Sydney The two-week general strike that began on Thursday at two major LNG projects owned by the US energy company Chevron in Australia is likely to have an impact on global supplies, according to analysts. The strikes would increase supply risks as possible outages would require special forces on site to resolve them, analysts at Goldman Sachs said on Thursday.
However, the likelihood of a longer outage that could lead to a sustained increase in gas prices is low. “This is due to both the potentially high revenue losses for Chevron, the plant operator, which would be associated with a complete loss of LNG exports, as well as possible regulatory interventions.”
The research group EnergyQuest estimated the income at risk for Chevron and its partners due to the strikes was the equivalent of 45.6 million euros (76 million Australian dollars) per day. The trade union alliance did not immediately respond to a query from Reuters.

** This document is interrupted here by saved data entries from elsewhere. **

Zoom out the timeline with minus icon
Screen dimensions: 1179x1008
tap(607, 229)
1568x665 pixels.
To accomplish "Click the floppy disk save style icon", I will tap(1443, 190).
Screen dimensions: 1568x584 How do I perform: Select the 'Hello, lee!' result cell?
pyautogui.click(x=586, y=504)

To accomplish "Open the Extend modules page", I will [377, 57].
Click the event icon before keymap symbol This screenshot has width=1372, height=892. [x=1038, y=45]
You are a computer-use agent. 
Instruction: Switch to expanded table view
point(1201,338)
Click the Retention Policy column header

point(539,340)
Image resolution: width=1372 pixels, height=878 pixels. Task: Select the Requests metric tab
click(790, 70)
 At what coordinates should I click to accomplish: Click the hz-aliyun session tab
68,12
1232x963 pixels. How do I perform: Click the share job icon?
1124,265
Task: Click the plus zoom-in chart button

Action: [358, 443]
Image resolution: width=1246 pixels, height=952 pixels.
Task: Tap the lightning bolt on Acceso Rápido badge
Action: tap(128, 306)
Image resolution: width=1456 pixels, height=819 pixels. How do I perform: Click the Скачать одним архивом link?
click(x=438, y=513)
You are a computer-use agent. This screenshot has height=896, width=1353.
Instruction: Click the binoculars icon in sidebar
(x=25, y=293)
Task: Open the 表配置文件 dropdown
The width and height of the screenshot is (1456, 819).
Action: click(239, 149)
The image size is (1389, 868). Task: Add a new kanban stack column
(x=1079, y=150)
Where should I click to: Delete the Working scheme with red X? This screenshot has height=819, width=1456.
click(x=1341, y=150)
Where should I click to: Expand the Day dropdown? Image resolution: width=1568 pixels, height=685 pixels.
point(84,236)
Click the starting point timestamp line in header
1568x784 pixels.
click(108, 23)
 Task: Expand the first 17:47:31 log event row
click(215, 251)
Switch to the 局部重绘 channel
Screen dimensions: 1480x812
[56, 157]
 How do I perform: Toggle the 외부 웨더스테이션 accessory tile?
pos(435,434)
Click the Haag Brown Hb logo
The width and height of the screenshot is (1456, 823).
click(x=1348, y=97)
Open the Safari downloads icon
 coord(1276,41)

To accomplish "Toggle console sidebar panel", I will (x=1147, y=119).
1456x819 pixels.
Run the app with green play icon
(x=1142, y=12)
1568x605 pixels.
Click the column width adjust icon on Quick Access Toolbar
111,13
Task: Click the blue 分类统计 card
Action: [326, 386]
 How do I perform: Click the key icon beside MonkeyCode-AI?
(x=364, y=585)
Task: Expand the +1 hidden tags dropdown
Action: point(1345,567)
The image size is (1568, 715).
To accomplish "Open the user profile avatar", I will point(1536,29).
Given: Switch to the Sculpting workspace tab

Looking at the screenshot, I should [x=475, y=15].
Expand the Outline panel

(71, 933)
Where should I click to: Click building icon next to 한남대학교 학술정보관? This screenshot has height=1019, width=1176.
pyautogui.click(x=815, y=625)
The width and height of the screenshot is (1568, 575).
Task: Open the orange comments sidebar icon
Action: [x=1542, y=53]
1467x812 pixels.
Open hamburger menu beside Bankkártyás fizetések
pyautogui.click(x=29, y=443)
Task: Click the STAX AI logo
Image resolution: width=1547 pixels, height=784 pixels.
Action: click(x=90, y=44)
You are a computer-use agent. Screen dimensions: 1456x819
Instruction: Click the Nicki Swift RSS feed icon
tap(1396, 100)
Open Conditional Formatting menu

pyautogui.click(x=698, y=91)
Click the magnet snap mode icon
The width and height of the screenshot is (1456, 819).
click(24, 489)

Australia is the world’s largest exporter of liquefied natural gas. The collective bargaining concerns wages and working conditions at Chevron’s Gorgon and Wheatstone plants, which account for more than five percent of global LNG production.
The main buyers of Australian liquid gas are in Asia. But traders say a supply disruption would increase competition as Asian customers would compete with Europe for cargo, leading to price fluctuations in the European gas market. Wholesale gas prices in the Netherlands and Great Britain rose slightly on Wednesday ahead of the strike planned for Thursday (local time).